Task description>
According to the eminent domain case excerpt below, what was being planned and developed on the appellant's acreage? List every one.

Yudacufski v. COM. DEPT. OF TRANSP.

Annotate this Case

499 Pa. 605 (1982)

454 A.2d 923


Supreme Court of Pennsylvania.

Argued October 19, 1981.

Reargued May 17, 1982.

Reargument Denied February 3, 1983.

Decided December 14, 1982.

*606 Lewis Kates, Philadelphia, for appellant.

Martin Burman, Sp. Asst. Atty. Gen., for appellee.



McDERMOTT, Justice.

This is an appeal from the order of the Commonwealth Court,[1] which affirmed the decision of the Court of Common Pleas of Schuylkill County, denying the motion of appellant, *607 Herman Yudacufski, for a new trial in an eminent domain proceeding.[2]

In 1964, 88.7 acres of appellant's 790.67 acre tract were condemned by appellee, the Pennsylvania Department of Transportation ("Department"), for construction of Interstate-81 and the relocation of a pre-existing public road which traversed Interstate-81. Appellant's acreage contained a coal processing plant with culm banks and, in addition, was undergoing the planning and development of a lake, golf course, race track and airport. The highway construction divided the tract into two non-contiguous parts.

In 1973, a board of review awarded damages of $376,400.00, from which both parties appealed to the court of common pleas. In a pre-trial ruling, appellant's petition for change of venue, which, among other things, alleged local prejudice against coal operators, was denied without opinion. Appellant formally excepted to this ruling. The case went to trial before the Honorable George W. Heffner, and despite appellant's claim of between $3 million and $5.5 million in damages, judgment at trial was entered on a jury verdict in favor of appellant for $75,000.00.

On appeal to the Commonwealth Court, appellant contended that the trial court erred in denying the pre-trial petition for a change of venue.[3] The Commonwealth Court, however, held that this issue was waived under Rule 302(a) of the Pennsylvania Rules of Appellate Procedure because it had not been raised by appellant in his post-trial motion for a new trial. Yudacufski v. Commonwealth, Department of Transportation, 54 Pa.Cmwlth. 448, 451, 422 A.2d 1181, 1182 (1980).

Data entries>
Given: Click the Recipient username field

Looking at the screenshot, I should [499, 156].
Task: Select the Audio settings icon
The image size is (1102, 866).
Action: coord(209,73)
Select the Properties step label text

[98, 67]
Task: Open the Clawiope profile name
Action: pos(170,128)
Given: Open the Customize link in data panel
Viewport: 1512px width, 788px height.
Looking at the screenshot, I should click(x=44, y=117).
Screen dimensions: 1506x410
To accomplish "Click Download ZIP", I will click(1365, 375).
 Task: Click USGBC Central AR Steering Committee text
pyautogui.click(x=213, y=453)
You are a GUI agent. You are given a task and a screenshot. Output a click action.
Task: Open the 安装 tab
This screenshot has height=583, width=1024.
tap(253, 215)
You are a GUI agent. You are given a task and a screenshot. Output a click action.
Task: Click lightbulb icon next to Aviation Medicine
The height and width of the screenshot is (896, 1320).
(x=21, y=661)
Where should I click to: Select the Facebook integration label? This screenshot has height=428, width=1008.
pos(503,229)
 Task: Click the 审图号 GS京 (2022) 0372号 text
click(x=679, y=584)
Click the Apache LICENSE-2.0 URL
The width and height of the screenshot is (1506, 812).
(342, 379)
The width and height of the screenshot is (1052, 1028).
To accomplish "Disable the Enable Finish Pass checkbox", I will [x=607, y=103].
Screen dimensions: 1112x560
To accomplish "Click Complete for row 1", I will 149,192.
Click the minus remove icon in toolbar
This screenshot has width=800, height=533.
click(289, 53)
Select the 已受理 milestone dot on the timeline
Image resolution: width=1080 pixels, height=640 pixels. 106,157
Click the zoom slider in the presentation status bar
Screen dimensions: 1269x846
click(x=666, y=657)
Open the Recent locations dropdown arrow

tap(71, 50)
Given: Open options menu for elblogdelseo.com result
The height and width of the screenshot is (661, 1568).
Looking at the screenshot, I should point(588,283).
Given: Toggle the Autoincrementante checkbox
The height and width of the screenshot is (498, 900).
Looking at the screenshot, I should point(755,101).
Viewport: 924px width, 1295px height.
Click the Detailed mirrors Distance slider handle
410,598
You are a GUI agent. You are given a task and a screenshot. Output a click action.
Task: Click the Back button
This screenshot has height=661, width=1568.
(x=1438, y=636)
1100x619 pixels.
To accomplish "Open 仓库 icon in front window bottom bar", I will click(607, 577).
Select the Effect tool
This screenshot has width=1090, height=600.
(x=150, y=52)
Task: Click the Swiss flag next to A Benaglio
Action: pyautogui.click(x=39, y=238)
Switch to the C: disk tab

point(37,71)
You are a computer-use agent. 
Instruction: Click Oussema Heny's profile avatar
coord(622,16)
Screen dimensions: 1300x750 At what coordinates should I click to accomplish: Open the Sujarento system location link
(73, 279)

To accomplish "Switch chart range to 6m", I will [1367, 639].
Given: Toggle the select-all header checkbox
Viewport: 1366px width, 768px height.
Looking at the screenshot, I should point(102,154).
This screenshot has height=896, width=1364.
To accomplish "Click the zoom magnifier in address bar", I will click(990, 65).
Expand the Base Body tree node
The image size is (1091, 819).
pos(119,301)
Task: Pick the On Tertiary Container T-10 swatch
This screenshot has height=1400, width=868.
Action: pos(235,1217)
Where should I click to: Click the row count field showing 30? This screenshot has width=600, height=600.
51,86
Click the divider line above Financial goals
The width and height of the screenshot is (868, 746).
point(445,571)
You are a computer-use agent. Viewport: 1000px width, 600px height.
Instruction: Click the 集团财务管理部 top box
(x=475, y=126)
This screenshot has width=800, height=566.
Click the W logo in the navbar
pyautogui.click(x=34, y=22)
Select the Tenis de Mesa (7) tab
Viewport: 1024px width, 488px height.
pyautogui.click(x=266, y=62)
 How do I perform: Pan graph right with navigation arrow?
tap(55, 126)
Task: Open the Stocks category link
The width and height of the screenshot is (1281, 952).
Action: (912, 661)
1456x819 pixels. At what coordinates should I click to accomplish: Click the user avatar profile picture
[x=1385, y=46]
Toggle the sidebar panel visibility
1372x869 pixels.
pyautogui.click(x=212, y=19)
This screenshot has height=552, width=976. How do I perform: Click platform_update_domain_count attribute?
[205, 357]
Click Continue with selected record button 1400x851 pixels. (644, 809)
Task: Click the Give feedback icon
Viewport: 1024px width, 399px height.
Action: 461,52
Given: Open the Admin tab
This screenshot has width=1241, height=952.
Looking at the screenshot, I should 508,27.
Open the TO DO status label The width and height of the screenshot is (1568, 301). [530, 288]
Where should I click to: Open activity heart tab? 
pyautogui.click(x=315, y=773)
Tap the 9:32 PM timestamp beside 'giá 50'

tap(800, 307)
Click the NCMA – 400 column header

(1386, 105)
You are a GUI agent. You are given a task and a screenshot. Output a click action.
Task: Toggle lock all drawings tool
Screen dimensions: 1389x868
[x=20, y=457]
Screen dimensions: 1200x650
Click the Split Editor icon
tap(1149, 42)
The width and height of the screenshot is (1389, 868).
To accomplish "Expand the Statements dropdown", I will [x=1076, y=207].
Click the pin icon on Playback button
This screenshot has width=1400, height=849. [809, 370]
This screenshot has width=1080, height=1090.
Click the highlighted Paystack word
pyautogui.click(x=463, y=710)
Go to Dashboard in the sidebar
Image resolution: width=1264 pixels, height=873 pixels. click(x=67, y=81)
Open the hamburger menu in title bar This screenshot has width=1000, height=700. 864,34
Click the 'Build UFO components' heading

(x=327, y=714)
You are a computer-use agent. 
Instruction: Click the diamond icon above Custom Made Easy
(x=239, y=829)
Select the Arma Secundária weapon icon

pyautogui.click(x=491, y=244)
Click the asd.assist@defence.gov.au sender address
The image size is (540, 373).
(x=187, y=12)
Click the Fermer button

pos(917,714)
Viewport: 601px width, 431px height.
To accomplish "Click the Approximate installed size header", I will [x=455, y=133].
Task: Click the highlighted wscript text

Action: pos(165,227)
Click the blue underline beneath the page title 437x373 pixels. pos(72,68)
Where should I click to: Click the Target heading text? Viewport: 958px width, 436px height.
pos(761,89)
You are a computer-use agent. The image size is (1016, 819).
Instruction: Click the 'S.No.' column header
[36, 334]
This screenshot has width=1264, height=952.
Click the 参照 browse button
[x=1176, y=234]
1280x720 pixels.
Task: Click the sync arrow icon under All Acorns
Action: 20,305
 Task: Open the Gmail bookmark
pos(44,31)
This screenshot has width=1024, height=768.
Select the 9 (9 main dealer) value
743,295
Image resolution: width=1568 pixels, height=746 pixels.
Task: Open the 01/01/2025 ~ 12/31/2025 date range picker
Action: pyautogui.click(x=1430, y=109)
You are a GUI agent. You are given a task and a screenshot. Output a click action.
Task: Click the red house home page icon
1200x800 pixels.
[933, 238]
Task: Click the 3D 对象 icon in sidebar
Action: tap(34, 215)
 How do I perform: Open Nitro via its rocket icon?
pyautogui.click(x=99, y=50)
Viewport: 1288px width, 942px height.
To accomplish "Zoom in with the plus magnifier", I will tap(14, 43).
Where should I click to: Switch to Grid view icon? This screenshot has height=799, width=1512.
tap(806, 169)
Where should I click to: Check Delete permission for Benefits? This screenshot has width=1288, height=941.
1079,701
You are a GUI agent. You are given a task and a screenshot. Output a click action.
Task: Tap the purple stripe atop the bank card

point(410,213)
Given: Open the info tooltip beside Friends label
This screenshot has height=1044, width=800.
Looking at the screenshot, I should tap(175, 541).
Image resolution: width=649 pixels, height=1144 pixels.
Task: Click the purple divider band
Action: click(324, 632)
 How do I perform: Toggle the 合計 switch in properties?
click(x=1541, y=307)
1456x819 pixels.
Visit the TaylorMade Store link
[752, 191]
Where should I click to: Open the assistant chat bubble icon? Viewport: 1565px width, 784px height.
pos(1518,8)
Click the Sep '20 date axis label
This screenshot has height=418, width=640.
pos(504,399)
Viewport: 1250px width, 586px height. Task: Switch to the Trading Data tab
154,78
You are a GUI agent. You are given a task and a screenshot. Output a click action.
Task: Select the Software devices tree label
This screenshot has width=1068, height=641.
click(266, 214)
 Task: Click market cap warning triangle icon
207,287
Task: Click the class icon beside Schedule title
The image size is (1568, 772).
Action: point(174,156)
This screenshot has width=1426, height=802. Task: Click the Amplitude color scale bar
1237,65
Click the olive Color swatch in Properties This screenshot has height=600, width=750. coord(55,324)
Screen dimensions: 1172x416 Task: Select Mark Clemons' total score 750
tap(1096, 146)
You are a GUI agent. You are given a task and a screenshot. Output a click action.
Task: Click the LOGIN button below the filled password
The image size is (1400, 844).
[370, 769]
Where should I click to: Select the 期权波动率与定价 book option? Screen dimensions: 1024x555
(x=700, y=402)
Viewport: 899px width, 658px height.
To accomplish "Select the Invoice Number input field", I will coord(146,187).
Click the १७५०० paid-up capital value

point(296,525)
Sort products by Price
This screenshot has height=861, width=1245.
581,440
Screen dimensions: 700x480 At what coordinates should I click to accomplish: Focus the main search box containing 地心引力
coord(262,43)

Reply>
A lake, a golf course, a race track and an airport.